Task instructions - Go through the records below and show every line with the string "favicon".

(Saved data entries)
....
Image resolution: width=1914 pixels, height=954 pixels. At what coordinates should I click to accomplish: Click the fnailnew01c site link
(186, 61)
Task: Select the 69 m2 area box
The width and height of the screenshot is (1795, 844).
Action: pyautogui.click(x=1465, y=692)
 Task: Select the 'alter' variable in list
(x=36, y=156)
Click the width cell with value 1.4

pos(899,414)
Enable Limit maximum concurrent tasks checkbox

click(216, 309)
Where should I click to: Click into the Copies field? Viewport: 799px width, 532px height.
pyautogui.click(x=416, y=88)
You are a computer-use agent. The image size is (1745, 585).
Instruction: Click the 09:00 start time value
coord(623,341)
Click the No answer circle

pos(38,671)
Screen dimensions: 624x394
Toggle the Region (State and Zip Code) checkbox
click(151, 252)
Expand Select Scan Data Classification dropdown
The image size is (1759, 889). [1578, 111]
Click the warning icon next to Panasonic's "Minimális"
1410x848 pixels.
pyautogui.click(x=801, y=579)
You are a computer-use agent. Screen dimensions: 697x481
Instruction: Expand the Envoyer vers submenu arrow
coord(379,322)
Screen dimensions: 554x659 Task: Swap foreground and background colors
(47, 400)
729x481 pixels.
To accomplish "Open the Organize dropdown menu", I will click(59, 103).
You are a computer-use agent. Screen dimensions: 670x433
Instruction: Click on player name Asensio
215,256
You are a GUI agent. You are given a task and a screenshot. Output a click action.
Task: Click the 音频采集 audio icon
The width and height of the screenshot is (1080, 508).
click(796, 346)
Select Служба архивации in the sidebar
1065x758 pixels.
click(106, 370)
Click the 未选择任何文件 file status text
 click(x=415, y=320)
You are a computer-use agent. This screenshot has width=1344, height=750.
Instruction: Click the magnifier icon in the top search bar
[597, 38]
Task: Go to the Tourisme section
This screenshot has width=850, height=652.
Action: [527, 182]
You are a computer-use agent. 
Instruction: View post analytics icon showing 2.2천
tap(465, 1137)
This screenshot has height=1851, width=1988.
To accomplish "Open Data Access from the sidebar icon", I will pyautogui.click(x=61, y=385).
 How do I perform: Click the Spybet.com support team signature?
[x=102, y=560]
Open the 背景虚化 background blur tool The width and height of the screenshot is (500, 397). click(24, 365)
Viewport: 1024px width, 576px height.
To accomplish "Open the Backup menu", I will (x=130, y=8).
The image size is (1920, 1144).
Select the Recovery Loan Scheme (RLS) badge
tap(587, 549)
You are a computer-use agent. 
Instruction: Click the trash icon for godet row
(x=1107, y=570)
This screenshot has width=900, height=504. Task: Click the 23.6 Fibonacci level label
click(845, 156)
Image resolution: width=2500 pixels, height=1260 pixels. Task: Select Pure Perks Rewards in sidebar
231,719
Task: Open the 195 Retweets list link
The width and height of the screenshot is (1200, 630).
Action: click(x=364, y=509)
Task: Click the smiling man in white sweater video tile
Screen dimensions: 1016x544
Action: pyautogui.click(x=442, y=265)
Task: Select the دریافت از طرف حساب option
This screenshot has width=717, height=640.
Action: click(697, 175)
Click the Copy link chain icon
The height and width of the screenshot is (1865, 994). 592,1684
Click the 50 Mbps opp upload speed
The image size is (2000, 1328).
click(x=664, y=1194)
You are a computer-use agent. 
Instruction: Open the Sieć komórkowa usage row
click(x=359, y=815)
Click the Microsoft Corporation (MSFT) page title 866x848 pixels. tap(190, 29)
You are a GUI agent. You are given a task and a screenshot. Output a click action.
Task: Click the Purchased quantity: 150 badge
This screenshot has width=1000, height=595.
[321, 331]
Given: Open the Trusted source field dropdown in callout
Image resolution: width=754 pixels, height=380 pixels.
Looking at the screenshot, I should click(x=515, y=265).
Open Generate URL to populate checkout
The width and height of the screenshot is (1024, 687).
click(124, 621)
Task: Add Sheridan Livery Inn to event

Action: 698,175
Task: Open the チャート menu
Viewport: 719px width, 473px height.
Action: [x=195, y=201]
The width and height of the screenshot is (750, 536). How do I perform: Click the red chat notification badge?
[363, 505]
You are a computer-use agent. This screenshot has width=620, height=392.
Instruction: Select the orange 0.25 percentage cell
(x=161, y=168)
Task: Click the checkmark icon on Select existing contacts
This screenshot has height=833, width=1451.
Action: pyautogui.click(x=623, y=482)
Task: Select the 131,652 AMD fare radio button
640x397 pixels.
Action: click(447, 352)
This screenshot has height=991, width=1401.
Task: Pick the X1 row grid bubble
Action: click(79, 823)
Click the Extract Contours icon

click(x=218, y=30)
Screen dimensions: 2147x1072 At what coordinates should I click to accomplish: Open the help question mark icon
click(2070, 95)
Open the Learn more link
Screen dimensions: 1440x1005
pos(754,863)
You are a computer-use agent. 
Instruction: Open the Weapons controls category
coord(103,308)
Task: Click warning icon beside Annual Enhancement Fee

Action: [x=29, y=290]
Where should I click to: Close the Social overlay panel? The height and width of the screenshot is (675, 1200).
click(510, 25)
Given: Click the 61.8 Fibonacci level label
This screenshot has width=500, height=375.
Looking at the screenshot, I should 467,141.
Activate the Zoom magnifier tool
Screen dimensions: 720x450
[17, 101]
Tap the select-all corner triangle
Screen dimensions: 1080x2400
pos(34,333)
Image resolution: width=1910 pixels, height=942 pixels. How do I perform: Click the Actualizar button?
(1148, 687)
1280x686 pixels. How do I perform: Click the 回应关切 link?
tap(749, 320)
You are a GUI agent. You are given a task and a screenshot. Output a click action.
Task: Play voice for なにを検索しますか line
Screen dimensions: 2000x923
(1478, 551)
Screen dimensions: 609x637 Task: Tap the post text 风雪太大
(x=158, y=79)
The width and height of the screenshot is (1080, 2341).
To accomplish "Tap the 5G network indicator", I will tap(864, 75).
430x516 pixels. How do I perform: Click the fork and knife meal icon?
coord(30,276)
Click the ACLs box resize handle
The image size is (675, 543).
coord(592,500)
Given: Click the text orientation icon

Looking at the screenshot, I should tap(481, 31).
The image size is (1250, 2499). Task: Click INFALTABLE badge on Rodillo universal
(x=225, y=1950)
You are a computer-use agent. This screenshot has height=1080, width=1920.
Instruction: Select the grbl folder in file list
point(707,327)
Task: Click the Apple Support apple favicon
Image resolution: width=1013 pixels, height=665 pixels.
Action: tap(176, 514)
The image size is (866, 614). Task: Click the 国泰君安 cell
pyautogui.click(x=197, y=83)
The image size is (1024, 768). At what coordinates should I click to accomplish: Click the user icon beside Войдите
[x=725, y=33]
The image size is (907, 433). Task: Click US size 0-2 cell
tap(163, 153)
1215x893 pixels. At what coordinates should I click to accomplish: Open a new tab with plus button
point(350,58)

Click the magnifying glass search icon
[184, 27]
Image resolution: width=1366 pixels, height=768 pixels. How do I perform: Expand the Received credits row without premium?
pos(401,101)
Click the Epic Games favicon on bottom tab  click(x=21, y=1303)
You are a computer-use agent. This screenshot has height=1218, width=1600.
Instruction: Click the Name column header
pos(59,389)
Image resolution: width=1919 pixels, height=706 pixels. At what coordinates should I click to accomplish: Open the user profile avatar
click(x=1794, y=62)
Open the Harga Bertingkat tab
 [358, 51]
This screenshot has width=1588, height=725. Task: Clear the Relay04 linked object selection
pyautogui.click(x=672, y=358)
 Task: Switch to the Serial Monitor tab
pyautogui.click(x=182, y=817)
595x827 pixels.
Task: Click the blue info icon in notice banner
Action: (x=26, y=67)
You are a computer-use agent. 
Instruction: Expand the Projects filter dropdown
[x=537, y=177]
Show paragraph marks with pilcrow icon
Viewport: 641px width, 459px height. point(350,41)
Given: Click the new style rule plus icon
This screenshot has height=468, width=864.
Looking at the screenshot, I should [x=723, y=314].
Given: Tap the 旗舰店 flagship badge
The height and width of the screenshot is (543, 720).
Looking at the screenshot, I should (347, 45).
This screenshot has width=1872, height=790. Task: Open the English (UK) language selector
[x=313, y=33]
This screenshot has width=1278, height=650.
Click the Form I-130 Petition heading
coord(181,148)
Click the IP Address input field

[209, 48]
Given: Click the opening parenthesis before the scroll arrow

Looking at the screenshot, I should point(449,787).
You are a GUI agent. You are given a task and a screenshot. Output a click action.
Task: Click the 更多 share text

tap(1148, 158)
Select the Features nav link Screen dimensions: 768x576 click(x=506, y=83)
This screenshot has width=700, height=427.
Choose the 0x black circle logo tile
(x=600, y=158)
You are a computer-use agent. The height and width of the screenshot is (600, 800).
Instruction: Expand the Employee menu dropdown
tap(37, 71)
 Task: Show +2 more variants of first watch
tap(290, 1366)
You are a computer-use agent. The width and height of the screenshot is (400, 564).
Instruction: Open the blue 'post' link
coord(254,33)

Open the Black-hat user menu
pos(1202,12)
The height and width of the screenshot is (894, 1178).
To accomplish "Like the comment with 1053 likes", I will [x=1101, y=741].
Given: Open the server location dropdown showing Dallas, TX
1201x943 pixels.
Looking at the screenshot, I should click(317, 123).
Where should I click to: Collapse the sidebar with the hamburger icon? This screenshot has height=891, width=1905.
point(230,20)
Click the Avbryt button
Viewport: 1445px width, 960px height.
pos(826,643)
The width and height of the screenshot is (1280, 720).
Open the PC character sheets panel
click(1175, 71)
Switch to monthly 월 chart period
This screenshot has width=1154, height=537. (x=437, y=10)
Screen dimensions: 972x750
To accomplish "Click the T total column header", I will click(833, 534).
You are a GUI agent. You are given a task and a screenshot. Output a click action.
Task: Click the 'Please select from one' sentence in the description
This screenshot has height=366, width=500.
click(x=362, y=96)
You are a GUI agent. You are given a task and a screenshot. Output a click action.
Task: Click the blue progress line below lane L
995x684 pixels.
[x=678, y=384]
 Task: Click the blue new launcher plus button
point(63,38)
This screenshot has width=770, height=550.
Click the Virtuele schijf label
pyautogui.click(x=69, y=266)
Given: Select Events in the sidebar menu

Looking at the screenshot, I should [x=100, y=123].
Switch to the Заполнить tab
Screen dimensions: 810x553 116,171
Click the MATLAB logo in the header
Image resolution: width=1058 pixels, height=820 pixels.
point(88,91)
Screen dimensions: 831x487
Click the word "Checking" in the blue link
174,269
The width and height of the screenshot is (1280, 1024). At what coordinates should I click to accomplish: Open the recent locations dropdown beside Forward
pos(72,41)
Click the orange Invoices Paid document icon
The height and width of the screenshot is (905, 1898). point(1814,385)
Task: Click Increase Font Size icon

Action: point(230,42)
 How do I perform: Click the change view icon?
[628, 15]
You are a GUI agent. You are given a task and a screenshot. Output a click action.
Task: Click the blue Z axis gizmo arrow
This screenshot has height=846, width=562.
....
Solution for this exercise -
Task: Click the Apple Support apple favicon
Click the Epic Games favicon on bottom tab  click(x=21, y=1303)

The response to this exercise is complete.